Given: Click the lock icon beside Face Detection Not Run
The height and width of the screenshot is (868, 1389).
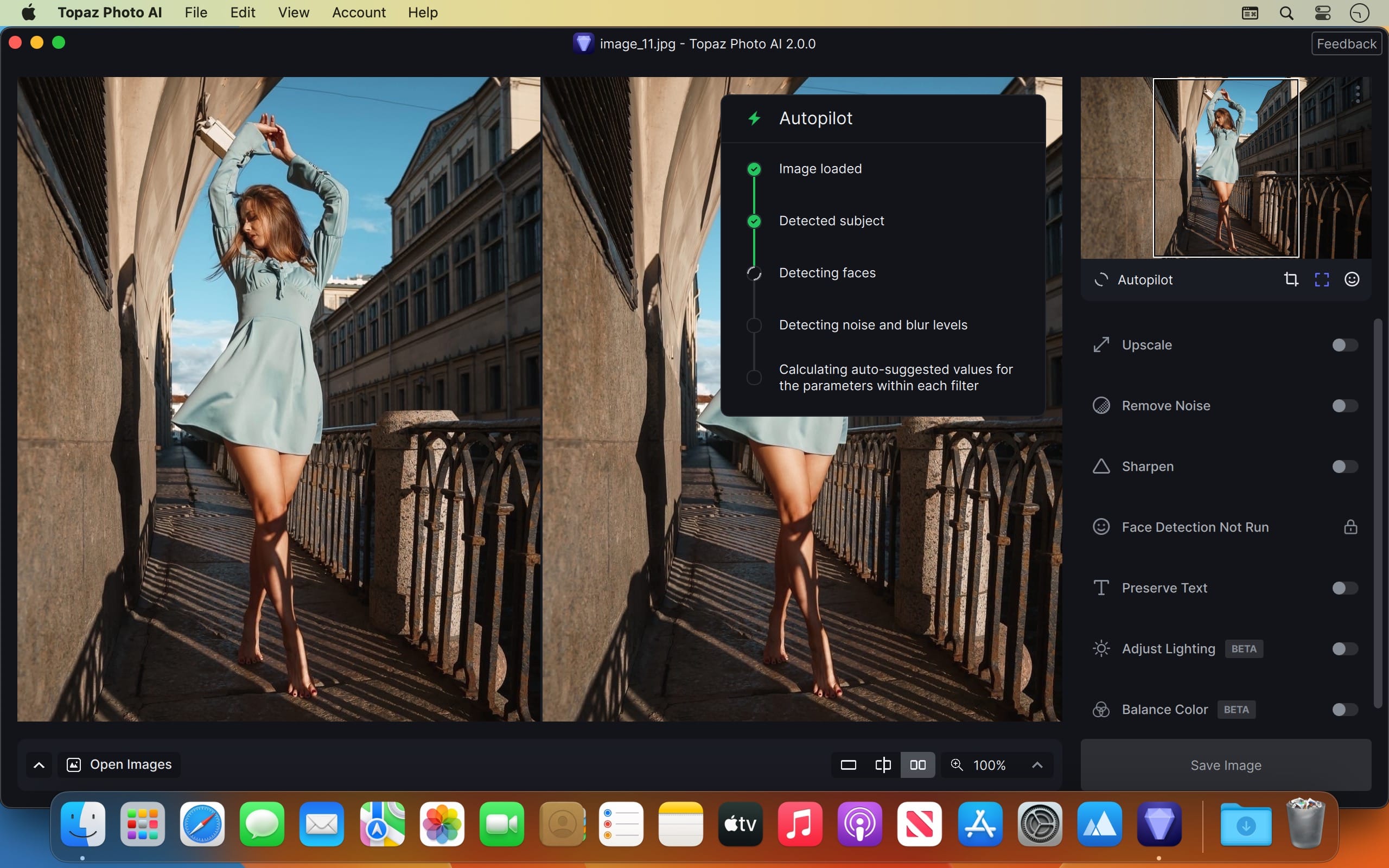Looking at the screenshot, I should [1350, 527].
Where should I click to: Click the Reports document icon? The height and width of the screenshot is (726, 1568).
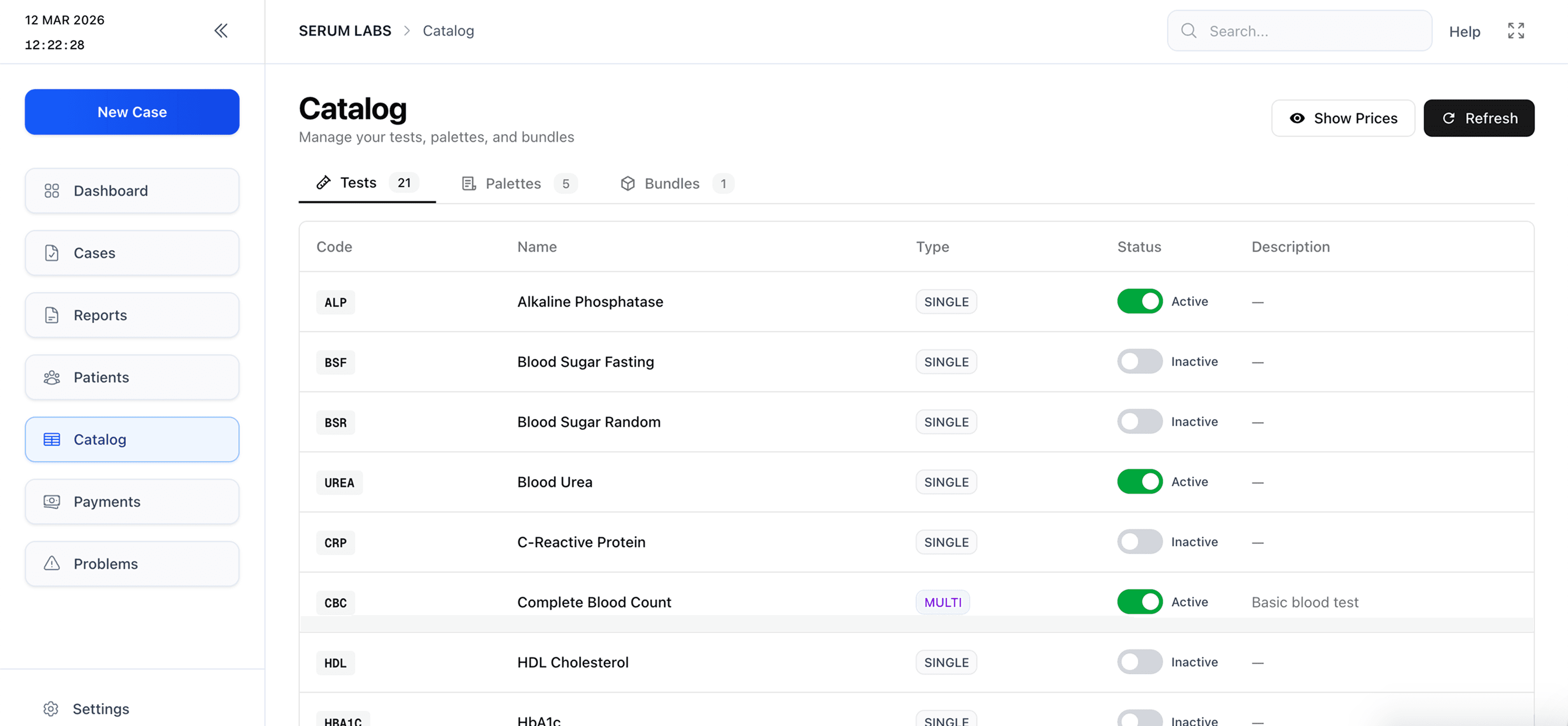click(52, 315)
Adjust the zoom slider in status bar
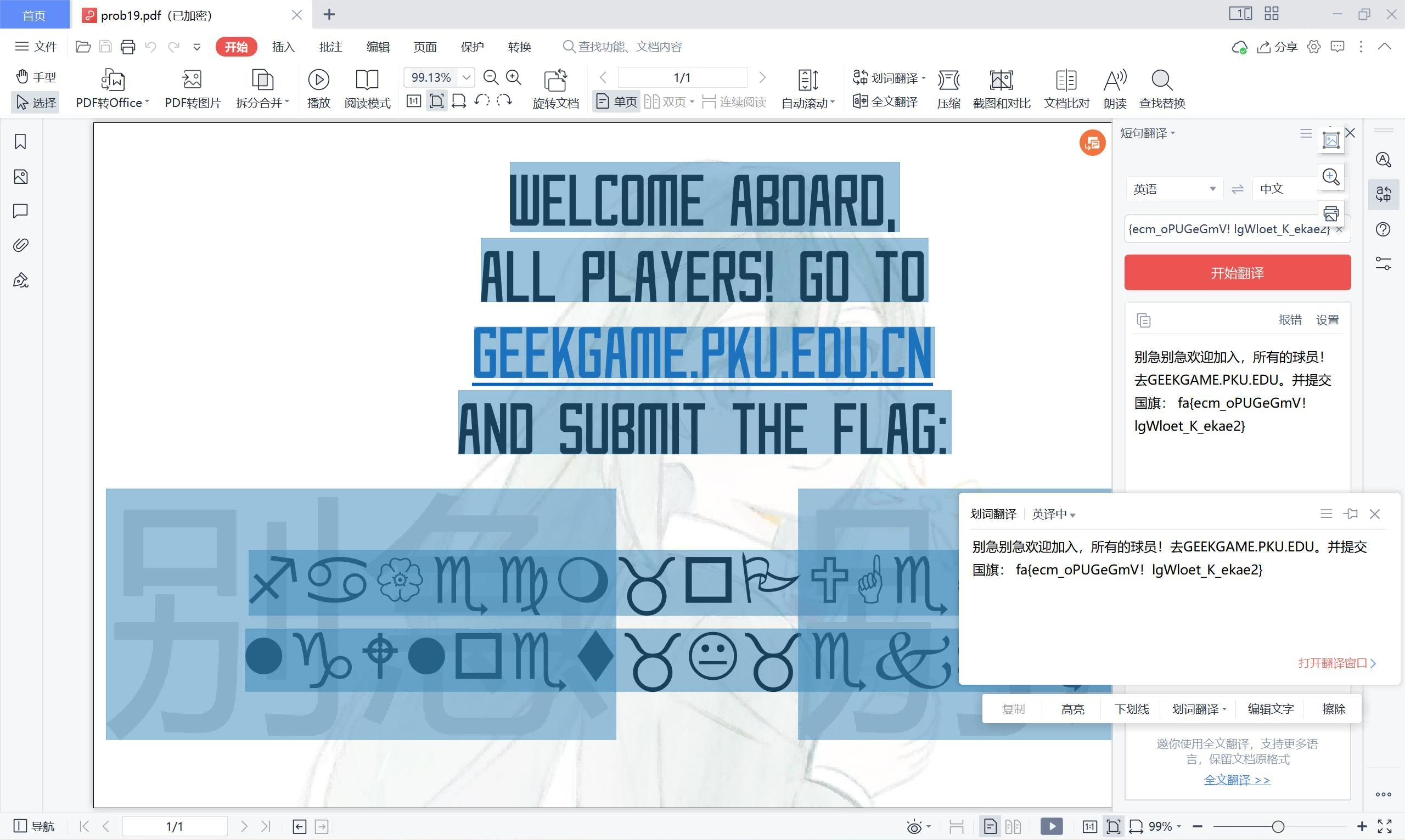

----

A word-for-word copy of the lines from the one with "Where should I" through the last line of the data above is required, with both end lines included and no pictures.

Task output:
Where should I click to: Click the Reports document icon? The height and width of the screenshot is (726, 1568).
click(52, 315)
Adjust the zoom slider in status bar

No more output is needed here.